[Collected data]
○ ○ ○ ○ ○ ○ ○

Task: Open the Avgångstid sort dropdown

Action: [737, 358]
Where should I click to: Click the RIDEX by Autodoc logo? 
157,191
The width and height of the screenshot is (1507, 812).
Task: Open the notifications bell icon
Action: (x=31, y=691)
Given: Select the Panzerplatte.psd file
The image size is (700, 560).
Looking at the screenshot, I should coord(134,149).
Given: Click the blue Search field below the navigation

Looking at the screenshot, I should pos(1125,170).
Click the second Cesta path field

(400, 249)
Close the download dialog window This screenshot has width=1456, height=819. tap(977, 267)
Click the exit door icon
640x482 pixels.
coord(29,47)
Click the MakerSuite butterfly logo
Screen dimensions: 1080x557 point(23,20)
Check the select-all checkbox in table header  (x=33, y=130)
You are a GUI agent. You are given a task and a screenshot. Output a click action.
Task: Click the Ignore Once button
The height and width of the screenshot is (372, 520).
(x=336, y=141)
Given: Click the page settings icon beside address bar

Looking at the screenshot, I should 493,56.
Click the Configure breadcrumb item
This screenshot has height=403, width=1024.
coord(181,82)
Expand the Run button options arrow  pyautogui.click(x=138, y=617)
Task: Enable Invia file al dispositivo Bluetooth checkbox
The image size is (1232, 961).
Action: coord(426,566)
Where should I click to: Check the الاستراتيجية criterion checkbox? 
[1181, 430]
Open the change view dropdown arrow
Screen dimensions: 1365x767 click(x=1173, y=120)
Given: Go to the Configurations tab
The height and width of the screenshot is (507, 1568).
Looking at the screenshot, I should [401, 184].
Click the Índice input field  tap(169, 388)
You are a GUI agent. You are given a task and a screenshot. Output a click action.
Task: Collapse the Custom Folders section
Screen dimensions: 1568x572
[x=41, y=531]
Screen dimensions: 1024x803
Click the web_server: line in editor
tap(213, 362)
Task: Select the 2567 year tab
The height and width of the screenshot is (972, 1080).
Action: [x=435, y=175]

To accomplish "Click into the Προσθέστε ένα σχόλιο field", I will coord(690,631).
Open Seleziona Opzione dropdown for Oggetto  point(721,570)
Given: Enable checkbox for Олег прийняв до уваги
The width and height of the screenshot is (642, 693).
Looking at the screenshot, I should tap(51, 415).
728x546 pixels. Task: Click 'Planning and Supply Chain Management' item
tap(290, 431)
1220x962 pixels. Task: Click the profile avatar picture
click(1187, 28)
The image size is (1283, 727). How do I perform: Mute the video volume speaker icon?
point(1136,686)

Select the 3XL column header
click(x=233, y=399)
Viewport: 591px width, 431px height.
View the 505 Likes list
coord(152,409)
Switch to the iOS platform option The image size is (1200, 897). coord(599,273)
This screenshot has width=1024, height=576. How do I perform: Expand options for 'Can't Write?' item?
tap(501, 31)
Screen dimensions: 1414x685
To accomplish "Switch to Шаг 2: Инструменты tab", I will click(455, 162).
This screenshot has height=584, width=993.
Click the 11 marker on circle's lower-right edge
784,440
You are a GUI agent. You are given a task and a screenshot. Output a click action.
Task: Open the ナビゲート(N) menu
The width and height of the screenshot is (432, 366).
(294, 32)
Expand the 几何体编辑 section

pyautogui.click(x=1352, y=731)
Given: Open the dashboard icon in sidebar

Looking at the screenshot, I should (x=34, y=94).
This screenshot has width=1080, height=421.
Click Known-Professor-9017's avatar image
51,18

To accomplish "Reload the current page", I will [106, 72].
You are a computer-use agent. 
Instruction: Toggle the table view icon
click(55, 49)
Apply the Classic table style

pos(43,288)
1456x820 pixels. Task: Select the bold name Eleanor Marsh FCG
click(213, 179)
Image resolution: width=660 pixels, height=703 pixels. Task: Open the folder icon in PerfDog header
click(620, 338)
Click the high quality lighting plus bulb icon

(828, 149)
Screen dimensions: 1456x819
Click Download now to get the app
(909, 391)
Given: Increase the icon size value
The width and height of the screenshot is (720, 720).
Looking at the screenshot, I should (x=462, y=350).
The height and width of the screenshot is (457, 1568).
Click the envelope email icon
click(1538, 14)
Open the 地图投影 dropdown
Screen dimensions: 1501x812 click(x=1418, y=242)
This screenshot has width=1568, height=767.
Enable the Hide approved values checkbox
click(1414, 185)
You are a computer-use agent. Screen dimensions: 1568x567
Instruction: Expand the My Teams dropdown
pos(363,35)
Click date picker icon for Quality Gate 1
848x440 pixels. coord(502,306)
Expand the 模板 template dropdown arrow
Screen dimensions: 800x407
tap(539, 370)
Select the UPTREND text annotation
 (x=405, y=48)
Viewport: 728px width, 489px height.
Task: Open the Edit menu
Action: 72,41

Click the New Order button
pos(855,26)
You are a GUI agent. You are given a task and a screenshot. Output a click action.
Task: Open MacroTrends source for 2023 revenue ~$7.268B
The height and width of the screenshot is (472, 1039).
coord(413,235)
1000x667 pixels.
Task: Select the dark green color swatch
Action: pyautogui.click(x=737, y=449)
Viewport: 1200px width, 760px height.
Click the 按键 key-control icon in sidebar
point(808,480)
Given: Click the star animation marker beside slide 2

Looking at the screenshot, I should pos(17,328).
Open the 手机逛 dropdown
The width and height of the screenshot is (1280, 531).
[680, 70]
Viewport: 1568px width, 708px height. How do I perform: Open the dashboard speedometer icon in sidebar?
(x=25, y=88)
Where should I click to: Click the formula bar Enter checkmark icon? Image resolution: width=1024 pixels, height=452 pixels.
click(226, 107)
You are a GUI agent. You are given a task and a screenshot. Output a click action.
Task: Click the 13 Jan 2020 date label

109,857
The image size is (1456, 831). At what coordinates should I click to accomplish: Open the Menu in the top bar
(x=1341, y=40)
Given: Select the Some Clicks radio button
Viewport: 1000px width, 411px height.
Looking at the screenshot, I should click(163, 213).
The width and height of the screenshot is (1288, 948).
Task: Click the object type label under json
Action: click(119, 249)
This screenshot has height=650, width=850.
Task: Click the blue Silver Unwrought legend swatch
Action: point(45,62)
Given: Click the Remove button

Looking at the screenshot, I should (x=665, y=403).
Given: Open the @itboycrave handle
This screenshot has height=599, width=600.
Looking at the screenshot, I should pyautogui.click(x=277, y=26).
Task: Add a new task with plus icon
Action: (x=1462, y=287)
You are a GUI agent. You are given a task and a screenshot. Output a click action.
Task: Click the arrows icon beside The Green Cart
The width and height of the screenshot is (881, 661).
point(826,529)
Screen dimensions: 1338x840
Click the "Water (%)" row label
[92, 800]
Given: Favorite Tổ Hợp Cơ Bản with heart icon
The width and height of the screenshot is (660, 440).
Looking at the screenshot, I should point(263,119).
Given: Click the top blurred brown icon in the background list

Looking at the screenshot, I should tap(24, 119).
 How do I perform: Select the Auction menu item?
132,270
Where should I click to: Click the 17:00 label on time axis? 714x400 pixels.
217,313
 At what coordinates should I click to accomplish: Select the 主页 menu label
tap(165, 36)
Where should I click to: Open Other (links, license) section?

○ ○ ○ ○ ○ ○ ○

Among the records above, find the lines that contain "will" and copy every one.

To accomplish "Click into the Προσθέστε ένα σχόλιο field", I will coord(690,631).
To accomplish "Switch to Шаг 2: Инструменты tab", I will click(455, 162).
To accomplish "Reload the current page", I will [106, 72].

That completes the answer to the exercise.